この瞳が、目立ってしまいまして…変装せざるを得ませんでした。あんなに治りにくい”ものもらい”なんて、ある訳が無い…。」


「・・・そう、だな・・・」


「…ところが、再会はおろか…私という存在のせいで、貴女様をずっと…あの場所へ縛り付けてしまっていた…。

…そして、また…私は、性懲りも無く、こうして”盗み”を働いてしまいました…。」



「…それは…違う!!」


「え・・・?」



「…お前は、また私の大切なものを取り返してくれただけだ…ッ!!」


「……スノウ様…」


私はルシアの前に同じように両膝をつくと、その手を強く握った。

年月が経っても、やはり変わってない。綺麗な手を強く強く握った。


「・・・ルシア・・・私と一緒に行こう!!今度は…私の足でちゃんと、歩くから…!


 だから…もう……もう、一人にしないで…ッ!!!」



…ああ、やはり私は、まだ子供だ。 こんな状況になっても、この人がいないと…泣いてしまう。



「…貴族という身分を捨てるのですよ?勿論、あの家も…」


ルシアの問いに私は涙を拭いて、答えた。


「・・・構わん!未練はない。私は、外の世界を知り、立派な騎士になる…!その覚悟もある!
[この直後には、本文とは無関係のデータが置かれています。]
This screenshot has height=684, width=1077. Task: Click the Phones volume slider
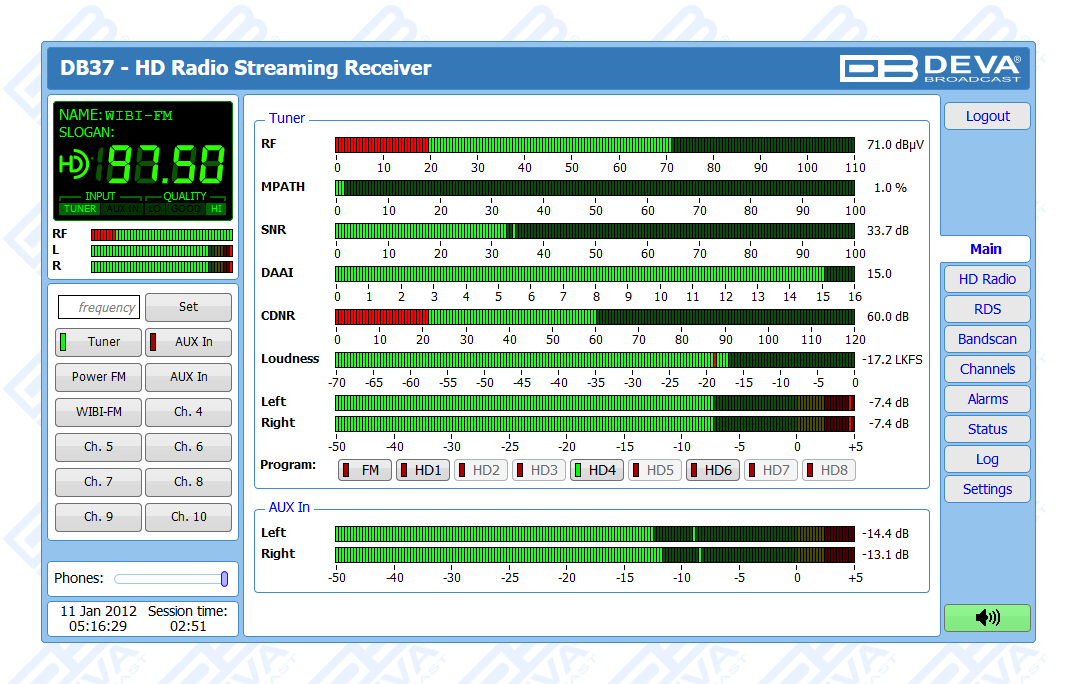coord(170,578)
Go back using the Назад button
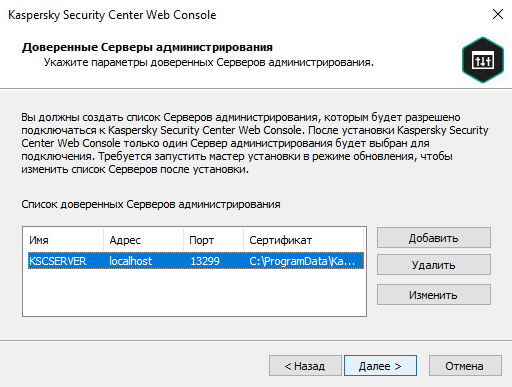The image size is (512, 387). [305, 366]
今度こそ、自分の足で歩み、自分の手で…夢を掴んでみせるッ!だから…その時の私を、お前に、一番傍で見ていて欲しいんだ!」


「…わかりました。」



ルシアは、あの時と同じように優しく微笑んだ。


「…では、私はスノウ様に…ん…ッ!?」



…花嫁の格好をしたまま、私は、ルシアに口づけをした。





 『今度 会ったら…お前を私の嫁にする』





あの約束をした時に、かわした口づけから、ずっと…想っていた。


思えば・・・子供の時は、世間知らずで、分からなかった。

この者と、ただ、一緒にいたい。ただそれだけの理由で、クリムゾンを嫁にする気でいたから、約束代わりにキスをした。



・・・あれから8年・・・成長して、知った。



…その気持ちは…紛れも無く…恋なのだと。



「私は…あの頃から、ずっと、お前を想って、待っていたんだ。だが、もう待つのは、やめた。

 …今度会ったら、お前を離さない。今、そう決めた。……いいな?ルシア。」


唇を離し、私はルシアにそう言った。


「…断る理由等、私にはありません。スノウ様。」


微笑むルシアに、私は思い切り抱きつき、再び口づけをした。

・・・8年分・・・私が伝えたかった事、全てをぶつけた。





こうして、私はルシアと共に、人生を歩む事を決めた。

貴族という身分を捨て、西にあるという「女性騎士団」への入団を目指す旅を始めた。


後悔は、ない。

どんなに辛くとも・・・私の後ろには、私を一番傍で見ていてくれる愛しい人がいるから。





   『その2年後、スノウという名の騎士が、誕生する事となる―。』







ーあとがきー


2009.11.02.・・・修正。修正しても・・・コレです(苦笑)

修正前はもっと、酷かったんですよね…色々…あっはっはっは…。